This conversion represents a carnifex that was "pacified" and "enhanced" by the orks: its lower body was made from the engine of an ork trukk and two old sentinel legs. A new power claw was added to the left arm. 

I stripped down the original conversion, which was cool but a bit basic, and added a load of details. The big wires came from a skaven kit. It then got a repaint in the colours of my old-school hive fleet (I think it's a splinter fleet from Hive Fleet Behemoth). The metal was redone to look slightly rusty and just a bit old. (For what it's worth, there's a decent argument that ork machinery wouldn't be rusty so much as very greasy, but still.)





Lucky the Carnifex was first encountered by the orks at the battle of Bugstomp, where it destroyed the dreadnought Gitkilla before being sliced in half. The master-mech Lugnuts, impressed by its capacity for mayhem, fitted the injured carnifex with a new lower body and a super hydraulic claw. 

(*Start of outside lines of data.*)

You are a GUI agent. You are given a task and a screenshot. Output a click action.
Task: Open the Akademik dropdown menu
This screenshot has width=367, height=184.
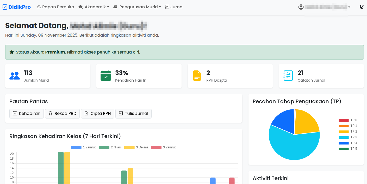(94, 7)
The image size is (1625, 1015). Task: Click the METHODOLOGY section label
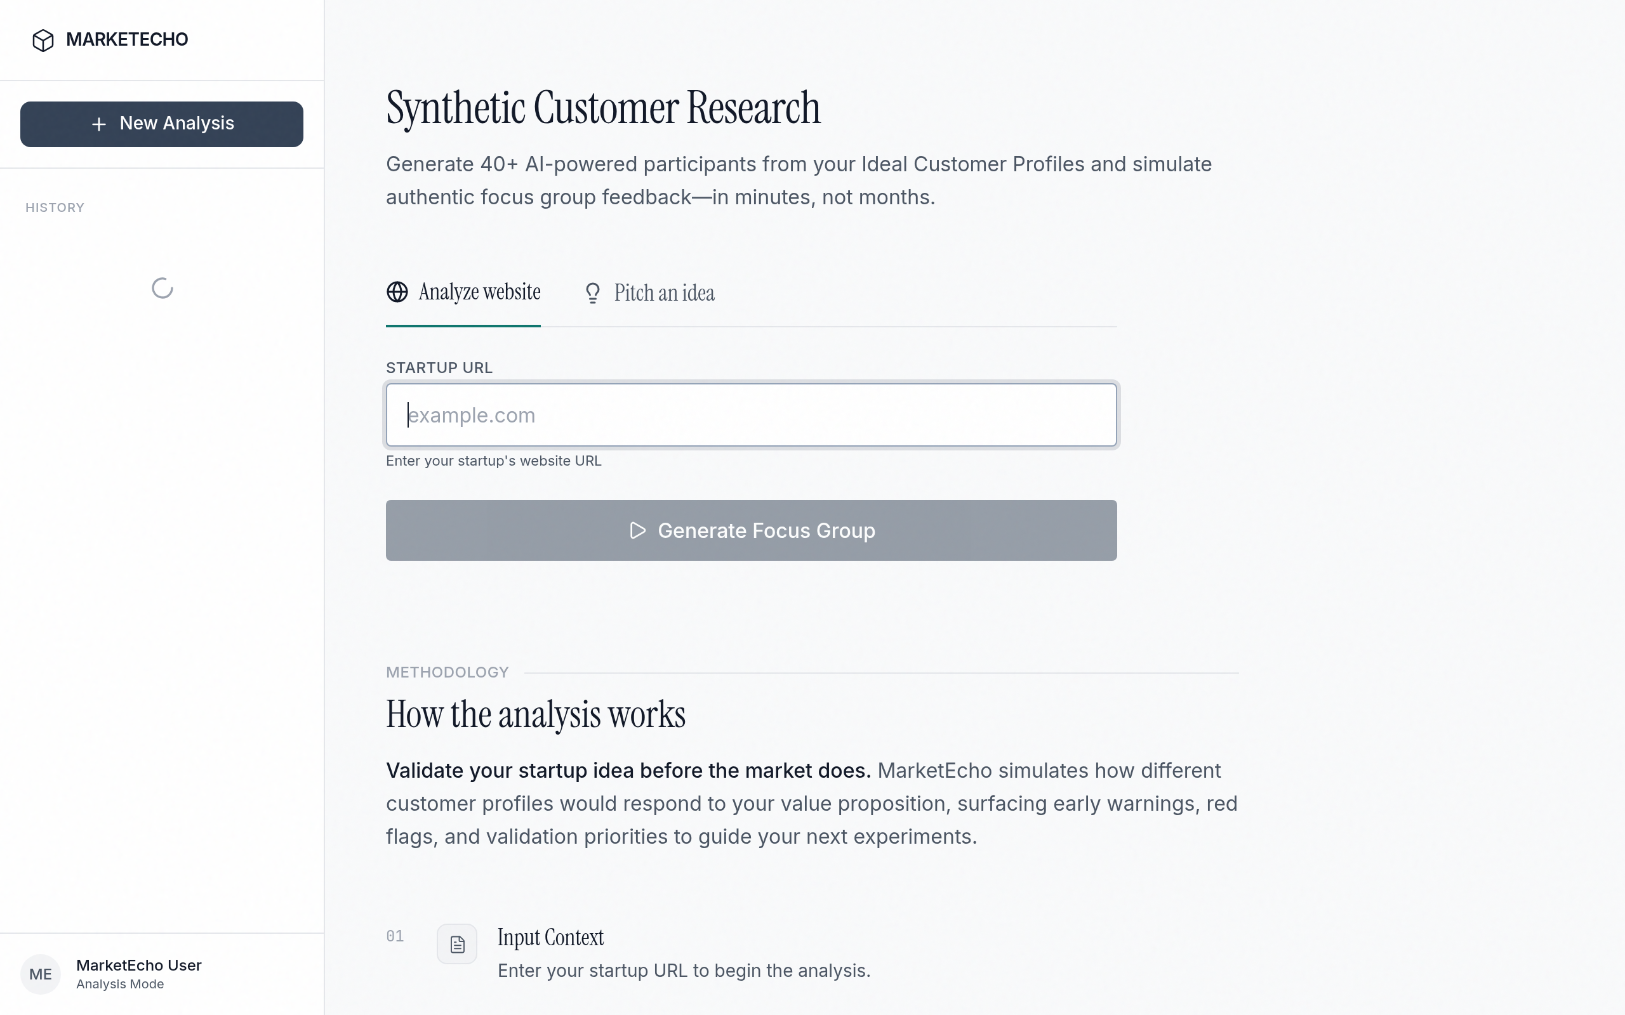click(x=447, y=673)
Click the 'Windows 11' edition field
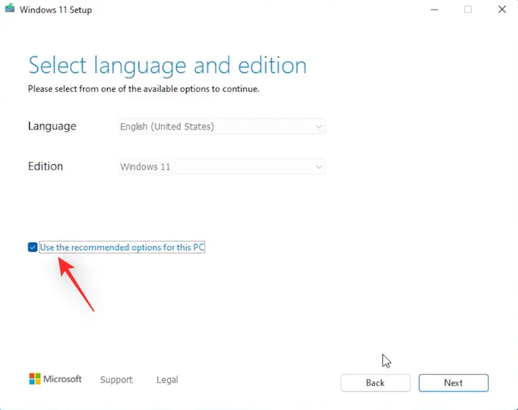The image size is (518, 410). [146, 166]
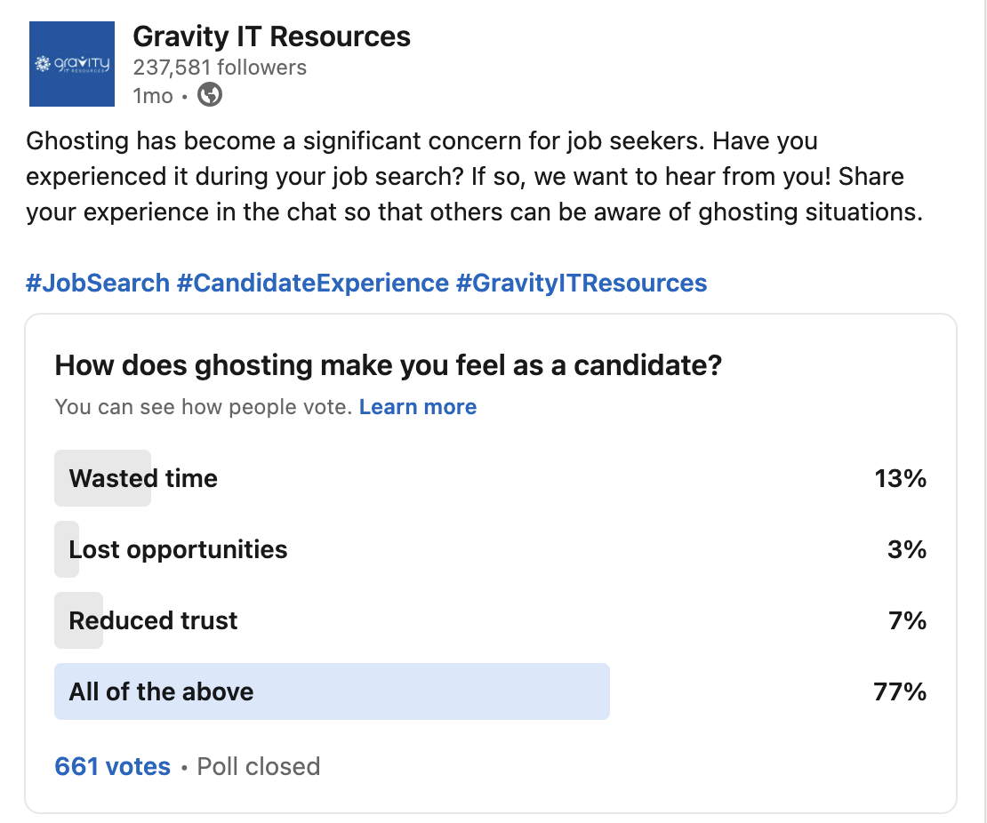
Task: Click the Gravity IT Resources logo thumbnail
Action: point(72,64)
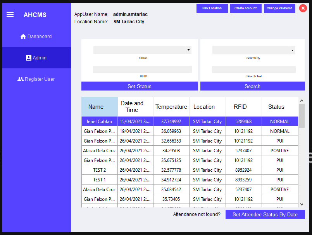Click the Admin person badge icon
The width and height of the screenshot is (312, 235).
pos(28,58)

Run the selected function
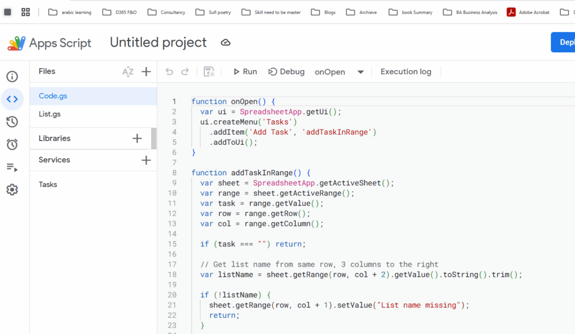click(x=244, y=72)
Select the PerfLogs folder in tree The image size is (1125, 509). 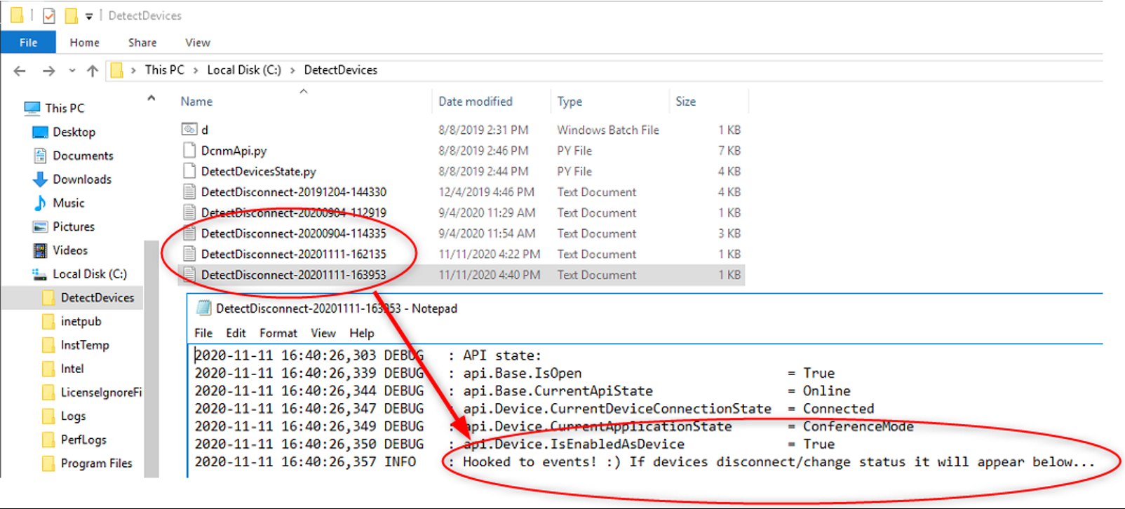tap(83, 440)
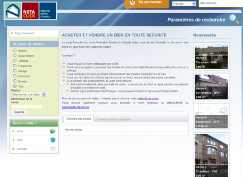
Task: Click the envelope Contact icon
Action: (53, 149)
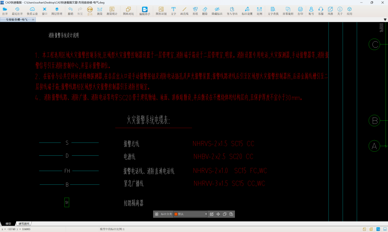388x232 pixels.
Task: Launch the 编辑助手 edit assistant
Action: [x=145, y=11]
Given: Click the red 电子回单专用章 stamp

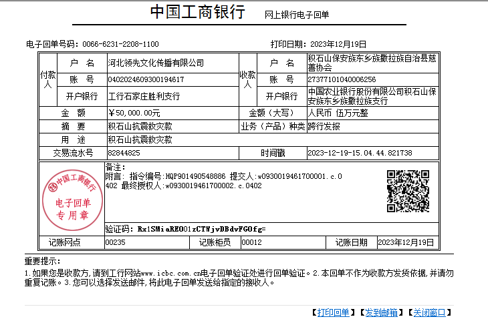Looking at the screenshot, I should pos(72,197).
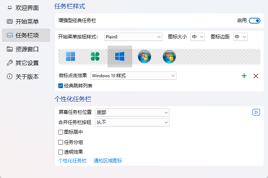The image size is (268, 178).
Task: Select the Windows 7 orb start icon
Action: (x=145, y=57)
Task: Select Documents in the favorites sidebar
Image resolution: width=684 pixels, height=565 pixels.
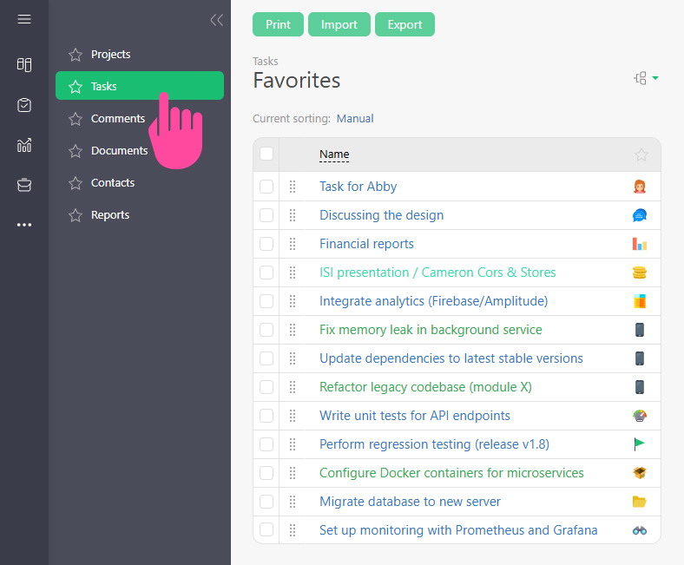Action: pyautogui.click(x=119, y=151)
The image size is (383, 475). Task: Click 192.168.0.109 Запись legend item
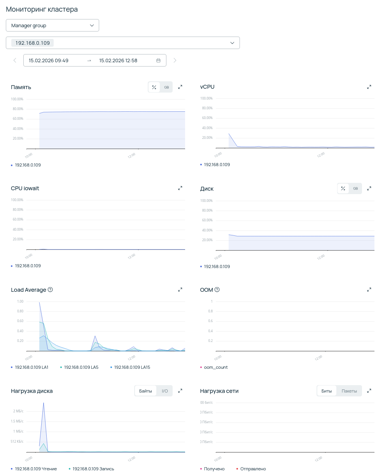click(x=93, y=469)

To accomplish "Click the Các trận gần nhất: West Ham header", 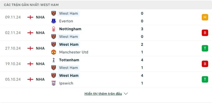I will [x=31, y=5].
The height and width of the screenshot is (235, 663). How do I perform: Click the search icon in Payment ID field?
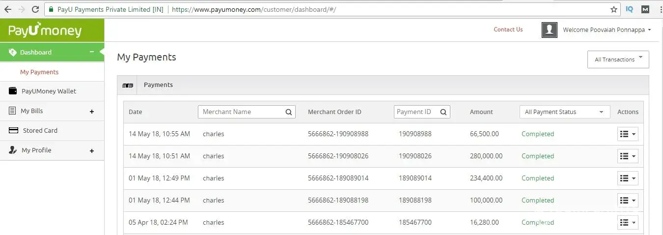[x=443, y=112]
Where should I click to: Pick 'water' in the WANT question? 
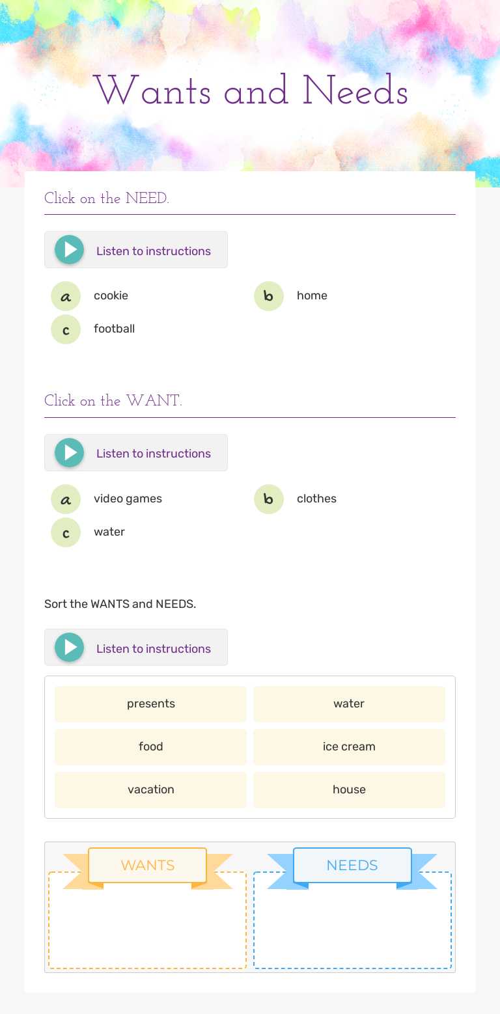(109, 532)
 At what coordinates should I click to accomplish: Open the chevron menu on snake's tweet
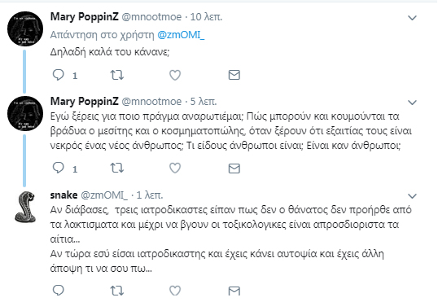[412, 196]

It now fights alongside Lugnuts and his minions. The mek has named his new pet "Lucky": not because it had the misfortune to fall into the hands of the orks, but because wherever Lugnuts goes, hordes of Tyranids mysteriously show up. The Hive Mind, on the other hand, is fine with this arrangement. Soon it will tire of picking at Lugnuts' horde and, following Lucky's psychic presence, will send a force against the orks big enough to wipe them out. Everyone wins.